_WHAT IS NEEDED_
Please quote exactly the lines below from the line containing "Task: Expand the In Progress status group" to the line containing "Given: Click the Upgrade now button", both lines included, and nothing else.

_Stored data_
'''
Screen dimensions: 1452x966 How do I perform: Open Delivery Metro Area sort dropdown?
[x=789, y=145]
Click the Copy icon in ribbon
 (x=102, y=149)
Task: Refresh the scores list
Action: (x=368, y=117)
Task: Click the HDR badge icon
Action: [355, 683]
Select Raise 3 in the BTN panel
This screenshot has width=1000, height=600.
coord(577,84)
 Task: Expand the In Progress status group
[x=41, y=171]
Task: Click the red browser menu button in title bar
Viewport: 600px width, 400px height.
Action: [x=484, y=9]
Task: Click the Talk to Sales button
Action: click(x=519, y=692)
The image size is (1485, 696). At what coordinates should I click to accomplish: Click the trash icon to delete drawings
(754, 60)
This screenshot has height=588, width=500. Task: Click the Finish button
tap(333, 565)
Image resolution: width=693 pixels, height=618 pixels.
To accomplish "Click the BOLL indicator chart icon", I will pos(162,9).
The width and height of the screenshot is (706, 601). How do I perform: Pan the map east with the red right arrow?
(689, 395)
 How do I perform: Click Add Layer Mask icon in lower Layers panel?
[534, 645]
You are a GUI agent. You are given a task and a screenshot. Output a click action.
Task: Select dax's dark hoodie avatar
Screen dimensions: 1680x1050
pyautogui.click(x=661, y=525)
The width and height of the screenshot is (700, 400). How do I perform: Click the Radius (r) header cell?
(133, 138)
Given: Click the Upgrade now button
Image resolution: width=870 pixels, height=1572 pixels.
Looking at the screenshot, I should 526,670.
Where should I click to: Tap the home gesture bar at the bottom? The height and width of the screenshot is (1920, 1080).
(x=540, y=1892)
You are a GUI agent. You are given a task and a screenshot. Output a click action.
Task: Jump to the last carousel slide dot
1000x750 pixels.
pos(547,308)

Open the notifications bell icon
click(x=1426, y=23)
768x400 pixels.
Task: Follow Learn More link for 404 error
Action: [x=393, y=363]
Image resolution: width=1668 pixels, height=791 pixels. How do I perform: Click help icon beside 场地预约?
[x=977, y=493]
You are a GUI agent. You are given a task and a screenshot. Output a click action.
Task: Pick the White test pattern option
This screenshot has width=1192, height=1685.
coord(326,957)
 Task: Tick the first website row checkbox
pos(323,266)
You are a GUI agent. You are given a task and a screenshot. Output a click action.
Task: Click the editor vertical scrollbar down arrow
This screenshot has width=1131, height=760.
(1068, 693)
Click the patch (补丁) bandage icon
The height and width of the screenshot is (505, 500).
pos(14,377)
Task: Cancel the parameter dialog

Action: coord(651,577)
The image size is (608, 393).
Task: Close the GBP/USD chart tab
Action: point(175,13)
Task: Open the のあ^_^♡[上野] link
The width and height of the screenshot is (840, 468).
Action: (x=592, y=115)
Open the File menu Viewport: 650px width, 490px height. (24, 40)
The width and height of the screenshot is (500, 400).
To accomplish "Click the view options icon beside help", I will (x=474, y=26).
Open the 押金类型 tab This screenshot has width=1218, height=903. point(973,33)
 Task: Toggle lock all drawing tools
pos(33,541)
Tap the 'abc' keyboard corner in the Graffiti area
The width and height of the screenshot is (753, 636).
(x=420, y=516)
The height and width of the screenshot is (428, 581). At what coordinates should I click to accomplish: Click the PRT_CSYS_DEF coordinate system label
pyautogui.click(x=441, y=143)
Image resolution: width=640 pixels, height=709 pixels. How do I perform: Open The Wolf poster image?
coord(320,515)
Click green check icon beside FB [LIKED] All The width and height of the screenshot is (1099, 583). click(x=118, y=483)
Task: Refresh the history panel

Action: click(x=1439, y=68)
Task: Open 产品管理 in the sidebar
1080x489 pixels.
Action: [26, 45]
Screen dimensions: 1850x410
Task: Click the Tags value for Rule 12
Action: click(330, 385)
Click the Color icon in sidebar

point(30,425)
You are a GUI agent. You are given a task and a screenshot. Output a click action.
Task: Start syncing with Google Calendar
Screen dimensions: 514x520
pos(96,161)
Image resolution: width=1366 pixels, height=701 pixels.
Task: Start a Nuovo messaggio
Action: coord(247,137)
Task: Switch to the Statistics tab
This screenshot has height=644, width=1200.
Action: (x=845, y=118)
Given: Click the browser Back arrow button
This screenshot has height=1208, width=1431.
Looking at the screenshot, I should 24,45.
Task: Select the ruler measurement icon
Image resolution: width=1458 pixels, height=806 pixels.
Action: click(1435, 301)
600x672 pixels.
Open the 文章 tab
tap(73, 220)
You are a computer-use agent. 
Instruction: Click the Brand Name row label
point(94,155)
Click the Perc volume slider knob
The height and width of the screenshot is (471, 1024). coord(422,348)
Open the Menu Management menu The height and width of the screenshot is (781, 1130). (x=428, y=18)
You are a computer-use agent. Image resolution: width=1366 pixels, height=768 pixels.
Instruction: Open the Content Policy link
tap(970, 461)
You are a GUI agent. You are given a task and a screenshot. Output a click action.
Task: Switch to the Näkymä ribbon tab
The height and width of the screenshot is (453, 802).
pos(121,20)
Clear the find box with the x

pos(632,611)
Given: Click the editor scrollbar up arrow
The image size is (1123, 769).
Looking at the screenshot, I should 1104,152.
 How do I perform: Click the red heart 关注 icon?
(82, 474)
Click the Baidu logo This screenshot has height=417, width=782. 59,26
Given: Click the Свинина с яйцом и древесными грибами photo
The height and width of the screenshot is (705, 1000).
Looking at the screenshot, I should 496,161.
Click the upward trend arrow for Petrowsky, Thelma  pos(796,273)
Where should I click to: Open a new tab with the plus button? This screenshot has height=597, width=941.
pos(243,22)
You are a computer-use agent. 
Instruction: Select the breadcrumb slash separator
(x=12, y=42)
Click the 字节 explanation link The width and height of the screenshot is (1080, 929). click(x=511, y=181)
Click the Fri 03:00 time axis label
'''
_RESPONSE TO THIS EXERCISE_
 Task: Expand the In Progress status group
[x=41, y=171]
Task: Click the red browser menu button in title bar
Viewport: 600px width, 400px height.
Action: [x=484, y=9]
Task: Click the Talk to Sales button
Action: click(x=519, y=692)
The image size is (1485, 696). At what coordinates should I click to accomplish: Click the trash icon to delete drawings
(754, 60)
This screenshot has height=588, width=500. Task: Click the Finish button
tap(333, 565)
Image resolution: width=693 pixels, height=618 pixels.
To accomplish "Click the BOLL indicator chart icon", I will pos(162,9).
The width and height of the screenshot is (706, 601). How do I perform: Pan the map east with the red right arrow?
(689, 395)
 How do I perform: Click Add Layer Mask icon in lower Layers panel?
[534, 645]
You are a GUI agent. You are given a task and a screenshot. Output a click action.
Task: Select dax's dark hoodie avatar
Screen dimensions: 1680x1050
pyautogui.click(x=661, y=525)
The width and height of the screenshot is (700, 400). How do I perform: Click the Radius (r) header cell?
(133, 138)
Given: Click the Upgrade now button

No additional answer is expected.